Sometimes I wish you would…"


"Nothing. But die is also for feminine nouns, right?"

"Ja, it is for both."

"But then, how am I supposed to know if the noun is feminine or plural?"

"Worry not, die Great German Language has thought of this. Has thought of everything. We also change die noun endings. So die Banane becomes die Bananen, etc."

"I’ve noticed you don’t use the when you speak English?"

"Very observant, Ausländer. I know of your “the”, of course. I laugh at your “the”. It is crude and simple. It is safety belt. It is shortcut. It is “may contain traces of nuts when there is no nuts. It is nuts, your “the”. If die world is complex, why should das tool we use to describe it be simple?"

"Okay, I guess. So then I just add an n to the end of nouns to get the plural?"

"Ja… Nein... Jein. Sometimes you must also add an -en, or a -d, or even a -t, and let us not forget die -ent.

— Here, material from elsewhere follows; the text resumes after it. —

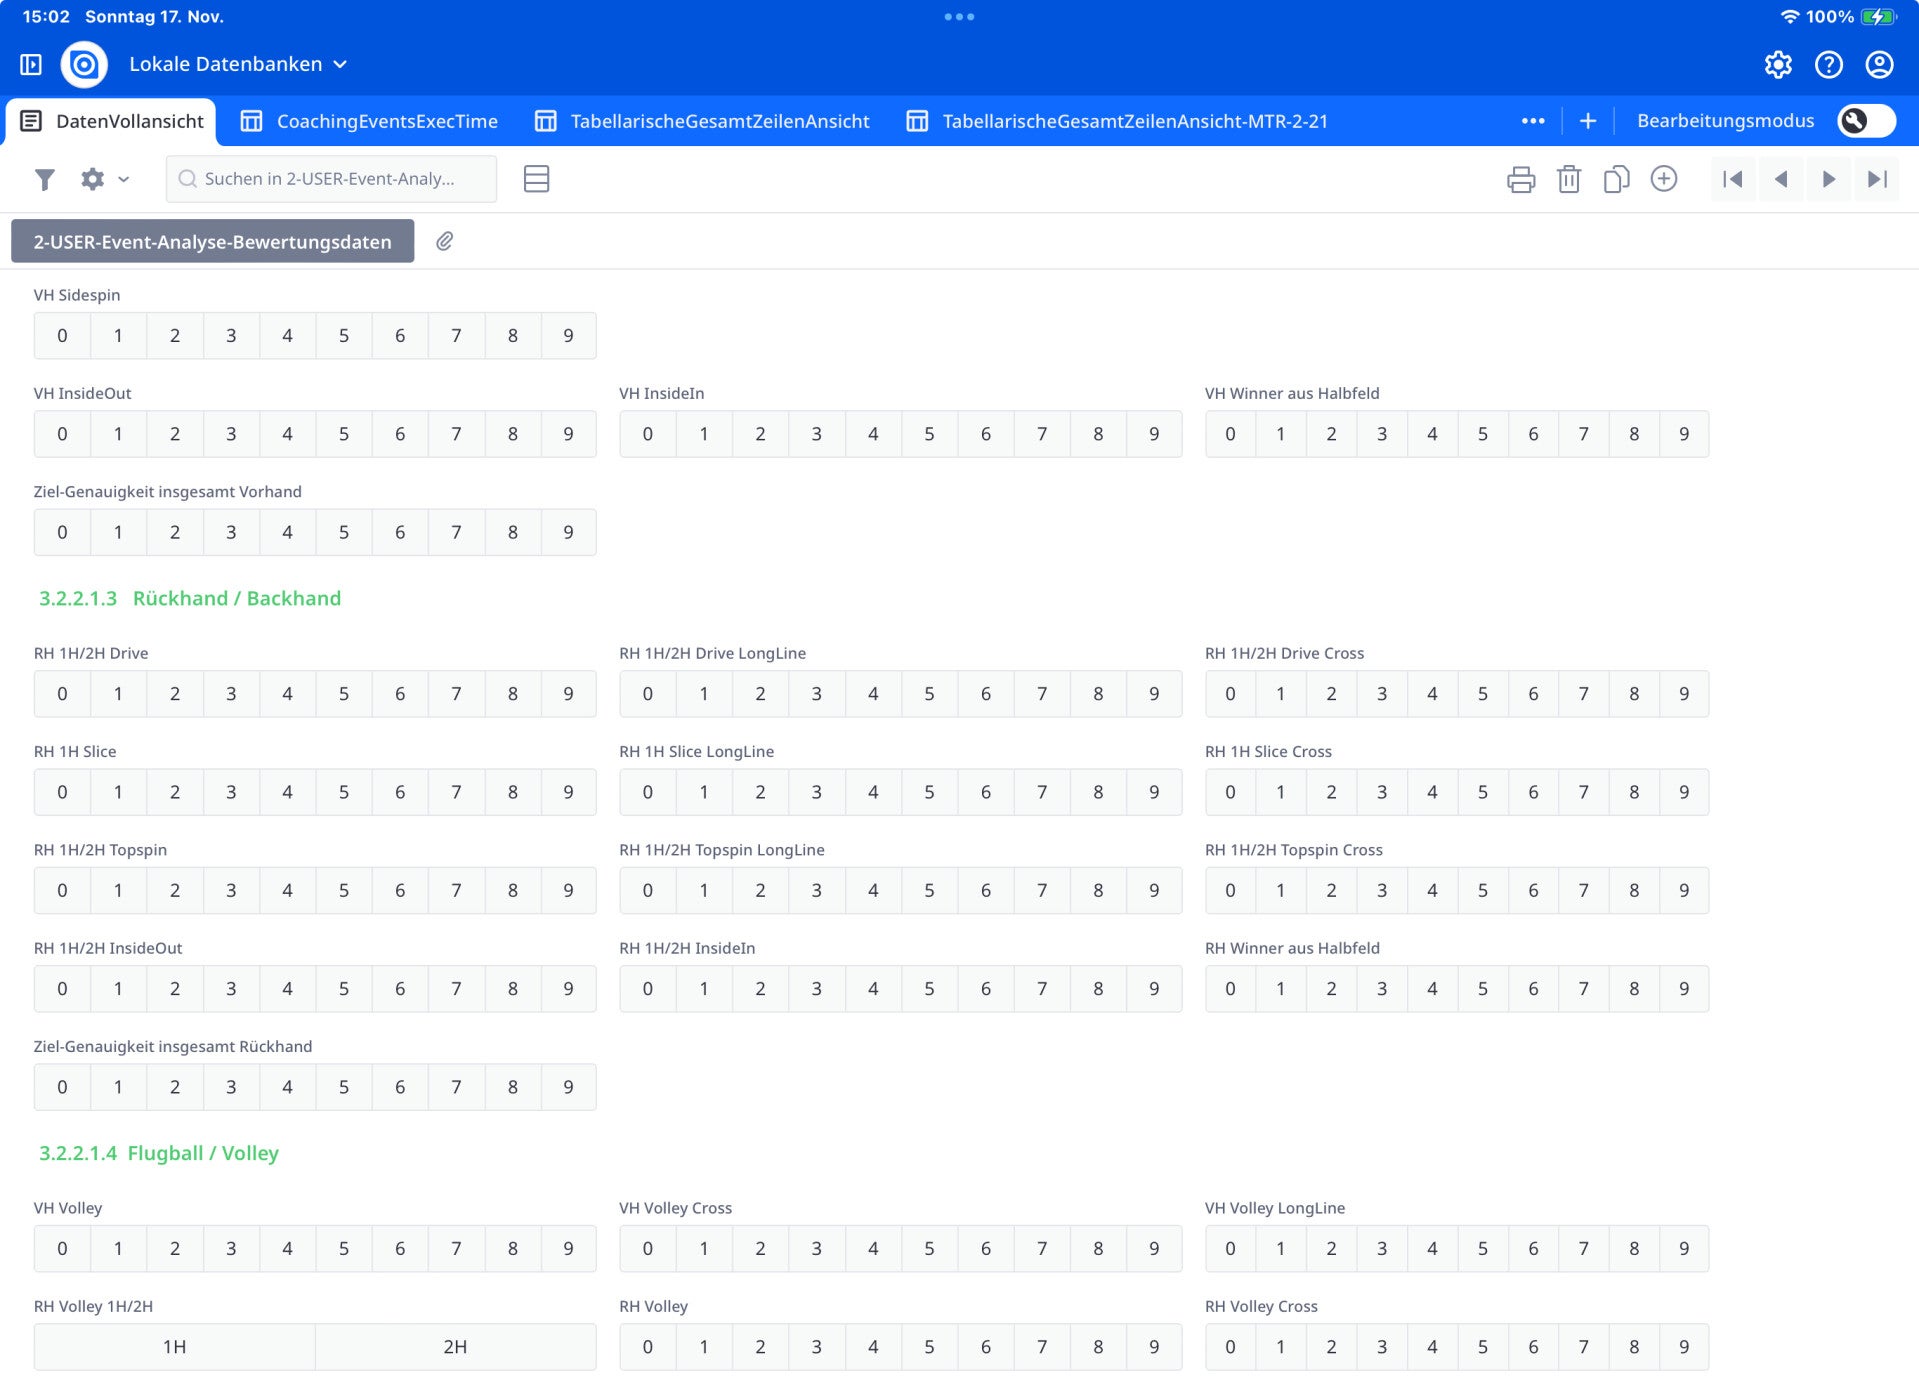Viewport: 1919px width, 1387px height.
Task: Open the attachment paperclip icon
Action: (x=445, y=241)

Sometimes, to make it really exciting, we change der                der noun. It’s a lot of fun, yes?"

Fun? Memorising thousands of arbitrarily assigned genders and plural endings?"

"Why would you say they are arbitrarily assigned? This is offensive to die Great German Language and its rich intellectual history."

"Well, it just seems that way to me."

"Die genders reflect die thoughts and intelligent categorisations of earlier generations of die Germans."

Did they leave written records of that logic and intelligent categorisation?"

"Nein. There are some patterns you can follow but they’re not infallible. And we’re only talking here of the nominative case, you also need to learn how to decline genitive, dative and akkusativ cases, which use a mixture of dem, den, des, die and der. You can decline to use die grammar, I guess, if you want to be der wrong kind of foreigner. Ha! I made a word play joke. Your language likes its simple word play jokes I’ve heard?"

Hilarious. Why don’t you have separate, distinct cases for those, so there’s no confusion?"

"There is no confusion."

"But I’m confused?"

"Because your native language is English. English is a squeaky toy language. Paddling pool language. Mickey Mouse tongue. When I’m relaxing at die bar with AncientGreek and Latin, we’re always making fun of your English. No-one invites your English. This frat boy. Remember, almost all die smartest things ever written were written in die Great German Language."

"It’s a shame almost no-one can understand them then. And English is the most widely spoken language in the world, I’ll have you know."

"Ha, good joke, Ausländer."

"No, it is, really."

"Was? Nein. It’s Latin, I thought?"

"Erm, it’s 2020. Latin has gone the way of the dinosaurs. English has taken over the world."

"Really? But Latin is such a beautiful language, so richly, lavishly, deliciously complex. If English has taken over die world, that is a world for which I would worry. It       would be unphonetic bouncy castle moron world."

"Maybe there’s, like, a lesson here though? For you, I mean? Have you wondered about taking a good hard look at yourself and maybe changing things up a bit? Going on a grammar diet? Becoming less tense(s)? Adopting the plural “s”? Self-improvement is all the rage these days.

"You do not seem to respect that I am one of die classics. You don’t mess with die classics. You don’t update die classics. Die classics remain die classics!"

"Okay, just don’t say I didn’t try. Last question - what’s the deal with you and Duden?"

"There is no deal. I am independent. I answer to no-one. Duden is just a company. A mere dictionary maker."

"Interesting, because it looks like every German gives Duden the last word on you. Makes them your ruler. That while English is a bit of a mess, at least it’s a living,            free, independent, (jazzy) mess."

"How dare you. I am free. I am old, but I am living. Regal, like a peacock strutting proudly through die ages: I am die Great German Language, tongue of Schiller and Goethe! Language of Dichter and Denker."

Once maybe, now you’re mostly just the language of DIN and Döner. Actually, you know what, I think I’m just going to give up and go learn Spanish."

"Nein! That doesn’t stimmt. Die Great German Language will live on forever. It is immortal like the Vampire. No! I said your dirty word. Like der Vampir. You must change, not it. Understand, Ausländer?"


"Hallo? Ausländer? I am alone again. Hallo? Come back! Want me to read you some Goethe?"